Granted this is a nice box. But it sits the rider up higher and makes the quad up-stable and my girlfriend didn't like it because her feet didn't touch. and i didn't wanna install steps or clutter up my floorboard space because with boots on there isn't much room for anything else. So i pulled it off in search of the next thing.










_*Cabelas Yutrax ATV rearseat*_ I love this seat it works great and i can put a cooler behind the seat and still have plenty of room. I can lay it down if not if not in use but there is a little bar that runs along the bottom and it will bruise the lower back of the rider so i solved that by installing a pool noodle to help out with the lack of padding there. But still on a wheelie or slightest jump it will still hurt her back. So i am shopping again..










If you look at this picture you can see the noodle installed and cooler behind in place.

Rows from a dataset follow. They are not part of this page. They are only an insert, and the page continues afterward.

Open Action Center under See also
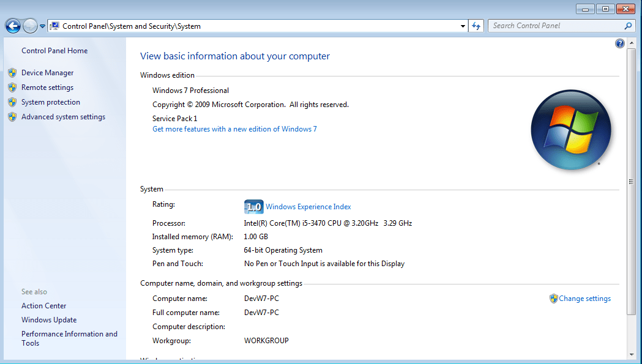This screenshot has height=364, width=642. tap(43, 305)
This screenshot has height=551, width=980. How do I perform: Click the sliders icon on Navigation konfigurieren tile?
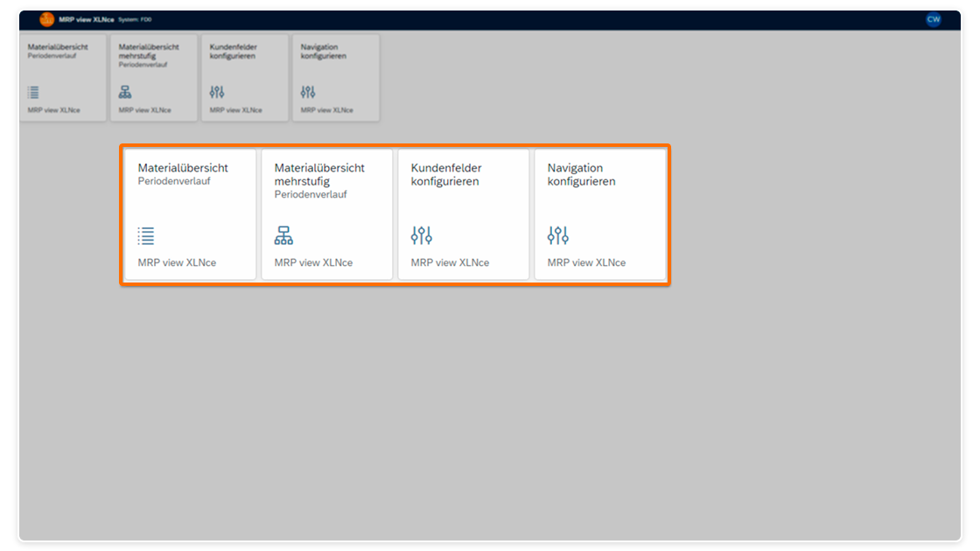pyautogui.click(x=557, y=234)
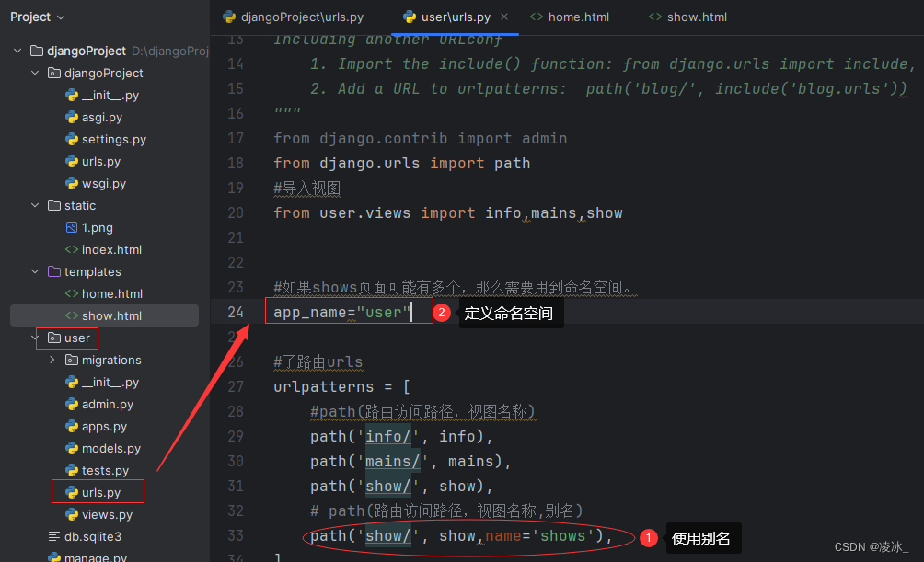Image resolution: width=924 pixels, height=562 pixels.
Task: Collapse the templates folder
Action: coord(35,271)
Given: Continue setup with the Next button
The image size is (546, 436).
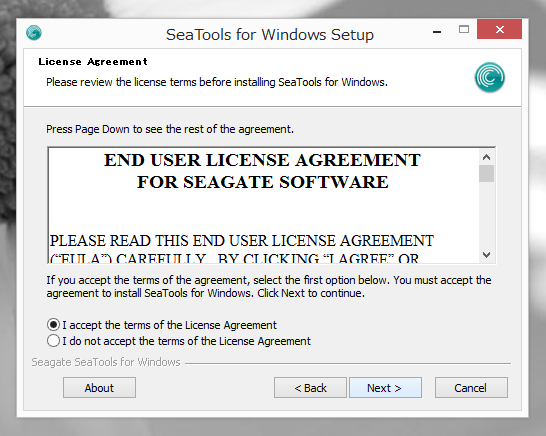Looking at the screenshot, I should pos(385,388).
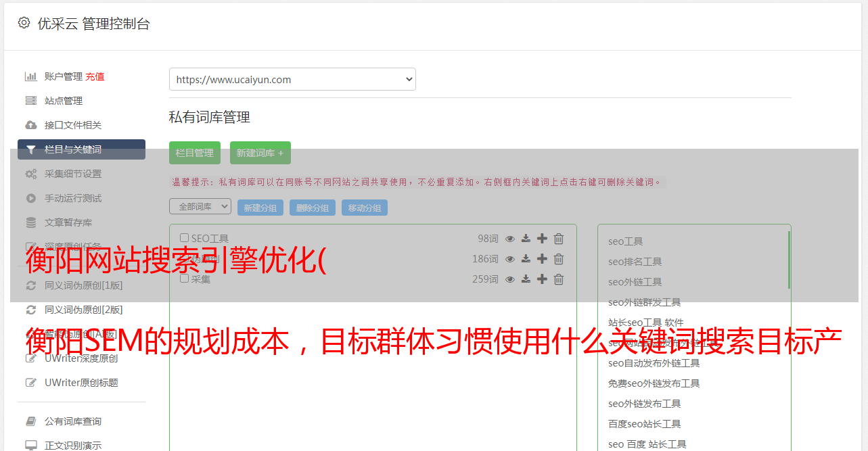Open 站点管理 in the sidebar
This screenshot has width=868, height=451.
(x=64, y=101)
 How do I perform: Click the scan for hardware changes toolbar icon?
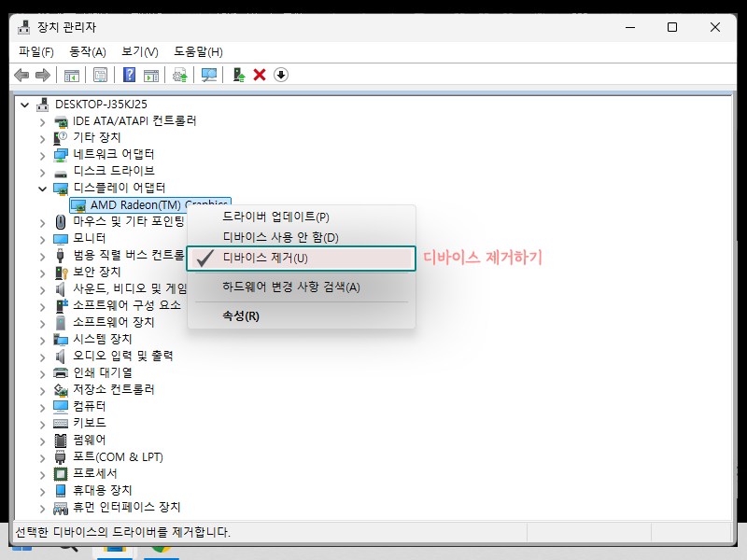pyautogui.click(x=209, y=75)
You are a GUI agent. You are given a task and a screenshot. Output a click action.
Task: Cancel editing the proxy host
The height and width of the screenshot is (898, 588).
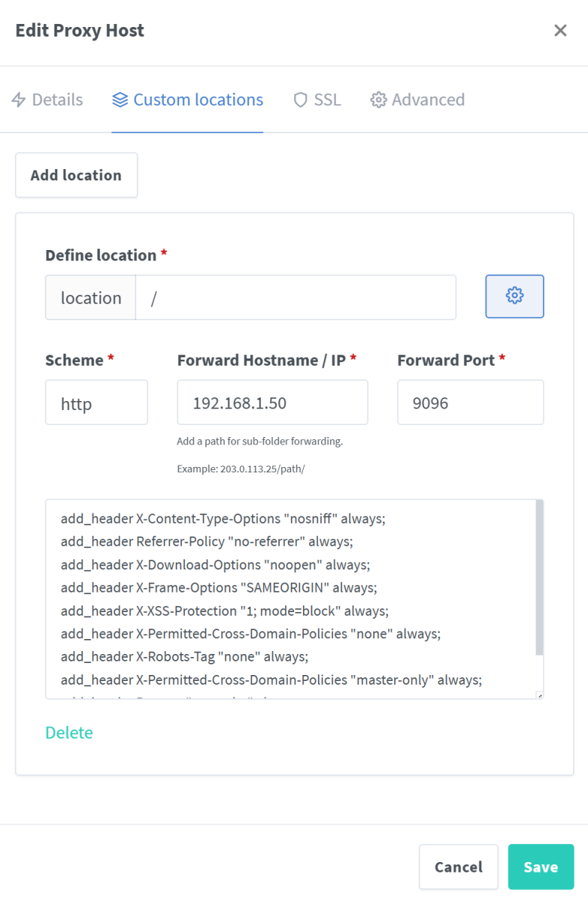click(x=459, y=867)
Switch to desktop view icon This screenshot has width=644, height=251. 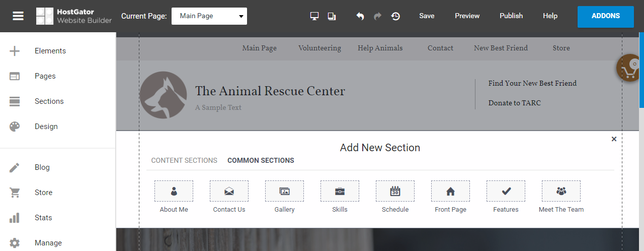pos(314,16)
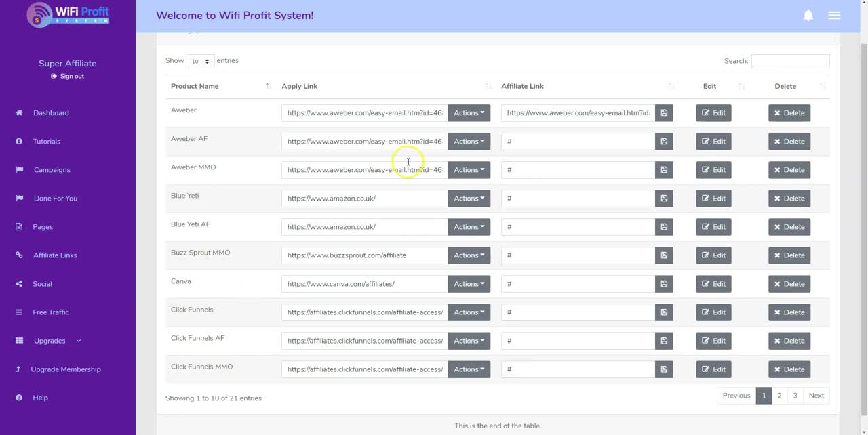The width and height of the screenshot is (868, 435).
Task: Click the Search input field
Action: pos(790,61)
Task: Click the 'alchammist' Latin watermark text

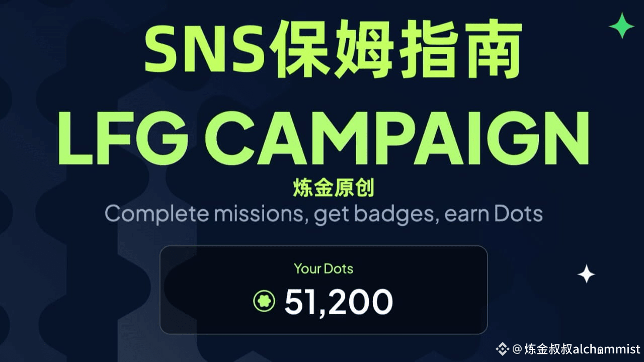Action: (606, 348)
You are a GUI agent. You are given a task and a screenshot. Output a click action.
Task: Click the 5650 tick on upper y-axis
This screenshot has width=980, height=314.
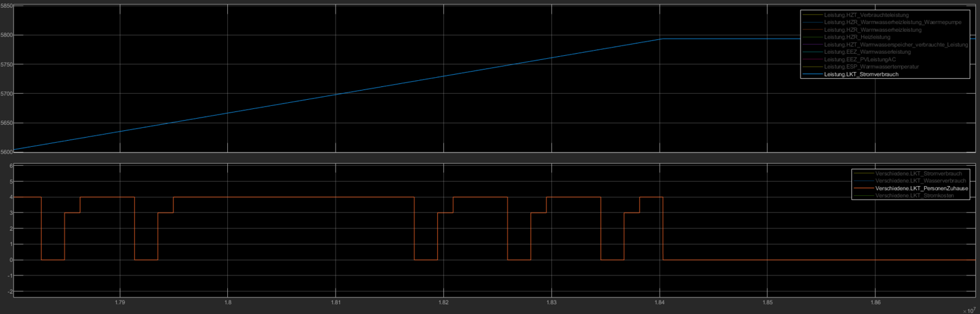[6, 123]
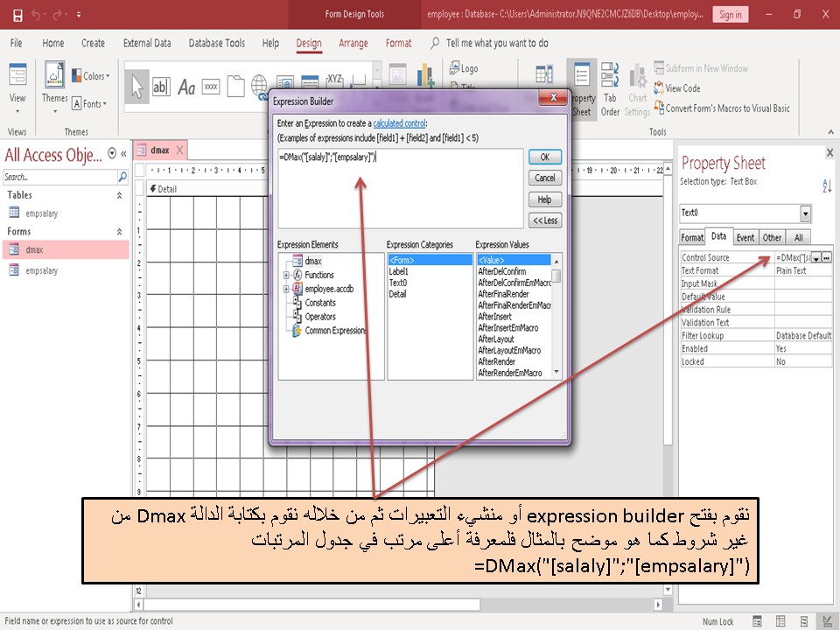
Task: Click << Less to shrink Expression Builder
Action: [544, 221]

So i came across this seat

Its an *Artic Cat Speed rack Adjustable ATV seat. *What is the thoughts and reviews on this? I am seriously considering buying one to see if it solves my problems. It looks really comfortable and deep padding and well made. my only concern is the strength of the brackets and bracing on it. Does it bend easy or will it break easy?


----------



## 2010Bruterider (Jun 20, 2010)

We put one on the son n laws Brute. My daughter loves it. He rides hard and they have never had any issues with it. That's a great upgrade. 

----that is all---


----------



## chevzr2 (Nov 25, 2009)

all we use around here is the first one you posted, with footpegs/gaurds, work really good and lots of storage space, dry cloths on one side, spare belt/tow strap/oil/compresser in the middle and a cooler bag on the other side, easily holds 30 beer, bottled water plus ice!


----------



## Ole Nasty (Jul 7, 2012)

This is what I did and it works great! Comfy, removable seat and foot rests that don't clutter the footboard. Under $50 for the whole setup too.
http://www.mudinmyblood.net/forum/4...05-homemade-atv-backseat-lowtech-*******.html


----------



## 05_brute (Apr 1, 2013)

Ole Nasty said:


> This is what I did and it works great! Comfy, removable seat and foot rests that don't clutter the footboard. Under $50 for the whole setup too.
> http://www.mudinmyblood.net/forum/4...05-homemade-atv-backseat-lowtech-*******.html


Nice that looks comfy! My focus is to keep the rider centered on the quad since with the seats and boxes that set the rider in the rear up higher and cause the quad to wheelie more and make it unstable on hills and on trails. I know most of you guys run a lot of mud and flat ground. I found a speed rack seat and will be purchasing it tomorrow. I will update this post after i get it installed.


----------



## 88rxn/a (Mar 2, 2009)

Happen to know the part # for that articcat seat?


----------



## 05_brute (Apr 1, 2013)

Arctic Cat 2005 2013 ATV Models Speedrack Rear Backrest Kit Black 1436 050 | eBay

This is where i found them.

Here is another link it shows two different part numbers but i don't know the difference in them at this time. 

http://www.johnsperformanceshop.com/Arctic-Cat-SPEEDRACK-BACKREST-detail.htm?productId=9227395


----------